The Housing & Urban Development (H&UD) Department of Odisha has issued a comprehensive Standard Operating Procedure (SOP) for all Urban Local Bodies (ULBs) to combat the escalating heatwave conditions across urban areas.
The directive comes amid abnormally rising summer temperatures, exacerbated by erratic rainfall patterns and urban heat island effects from extensive building and road surfaces absorbing solar heat.
The SOP mandates immediate and proactive measures to ensure public health, water security, and environmental management in cities and towns.
Key directives include:
- Ensuring uninterrupted drinking water supply through well-maintained pipelines, with complaints resolved within 24 hours.

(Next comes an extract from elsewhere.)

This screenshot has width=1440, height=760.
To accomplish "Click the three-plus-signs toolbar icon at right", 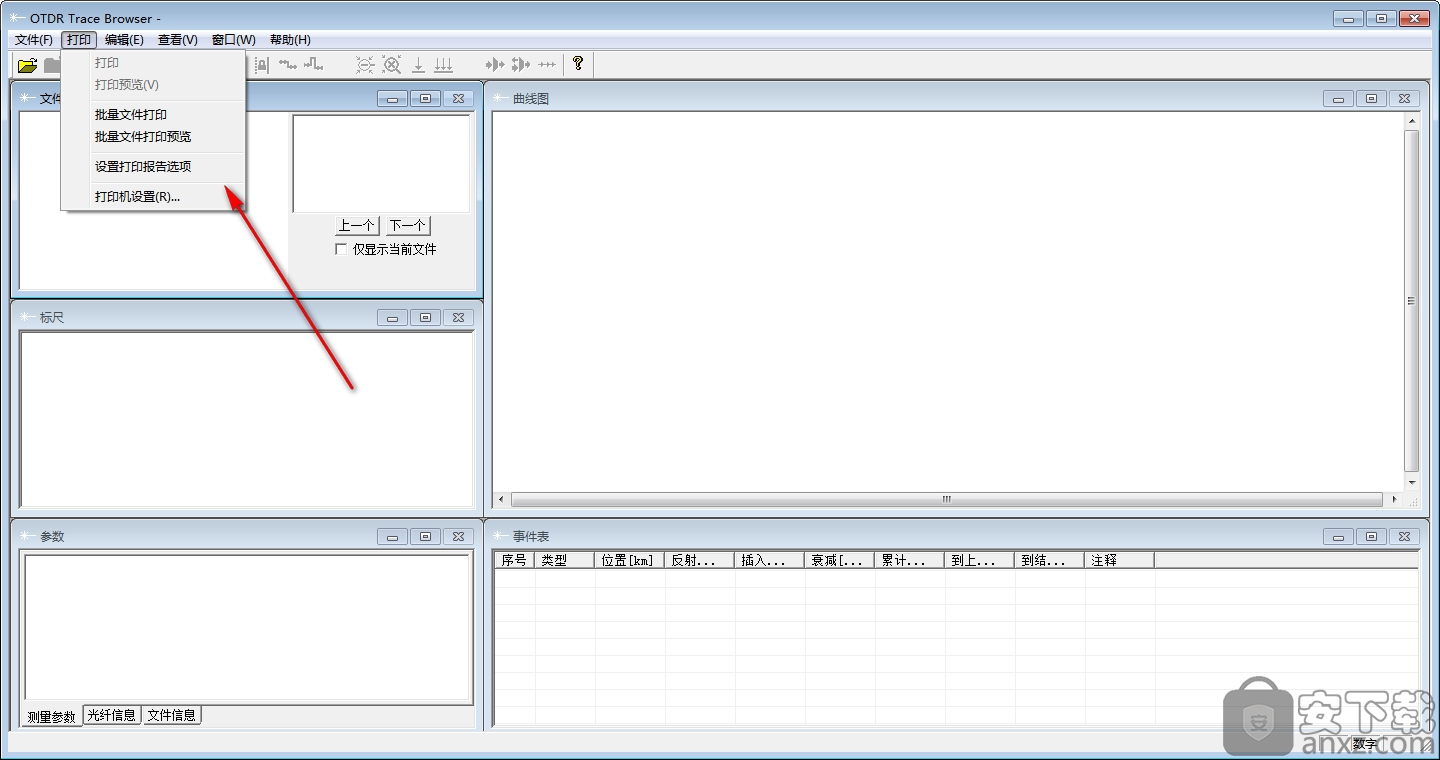I will (547, 65).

- Deploying water tankers (including hired ones if needed) to scarcity pockets for emergency relief.
- Keeping tube wells and hand pumps fully operational with ready spare parts.

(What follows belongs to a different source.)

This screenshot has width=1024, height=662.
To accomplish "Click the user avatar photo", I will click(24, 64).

- Establishing and managing control rooms in PHEO/WATCO and city offices to handle water-related grievances, while monitoring IMD heatwave warnings and coordinating with IMD/State EOC as required.
ULBs are instructed to expand the number of Paniya Jal Bitaran Kendra (drinking water kiosks) at strategic public locations such as roadsides, crossroads, bus stands, railway stations, marketplaces, and offices.
These should be operated through Mission Shakti SHGs, federations, or NGOs, ensuring potable water quality, daily water changes, proper sanitation, and use of long-handle dispensers. Agencies setting up kiosks only for publicity and abandoning them later will face strict action.
Additional measures focus on pollution and dust control:
- Strict prohibition on open burning of municipal solid waste, garden/tree residues.
- Awareness campaigns encouraging households to place and regularly change water pots for stray birds and animals.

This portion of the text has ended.